## Task objective
Reproduce each of the following records verbatim, in the order given.

[Collection entries]
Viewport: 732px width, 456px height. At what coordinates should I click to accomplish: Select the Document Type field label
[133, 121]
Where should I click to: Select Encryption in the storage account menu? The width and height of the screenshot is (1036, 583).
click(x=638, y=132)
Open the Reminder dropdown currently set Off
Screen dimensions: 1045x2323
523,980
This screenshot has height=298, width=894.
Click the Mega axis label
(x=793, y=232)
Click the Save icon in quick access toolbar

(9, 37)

## Final result
Viewport: 732px width, 456px height. At what coordinates should I click to accomplish: Select the Document Type field label
[133, 121]
Where should I click to: Select Encryption in the storage account menu? The width and height of the screenshot is (1036, 583).
click(x=638, y=132)
Open the Reminder dropdown currently set Off
Screen dimensions: 1045x2323
523,980
This screenshot has height=298, width=894.
Click the Mega axis label
(x=793, y=232)
Click the Save icon in quick access toolbar

(9, 37)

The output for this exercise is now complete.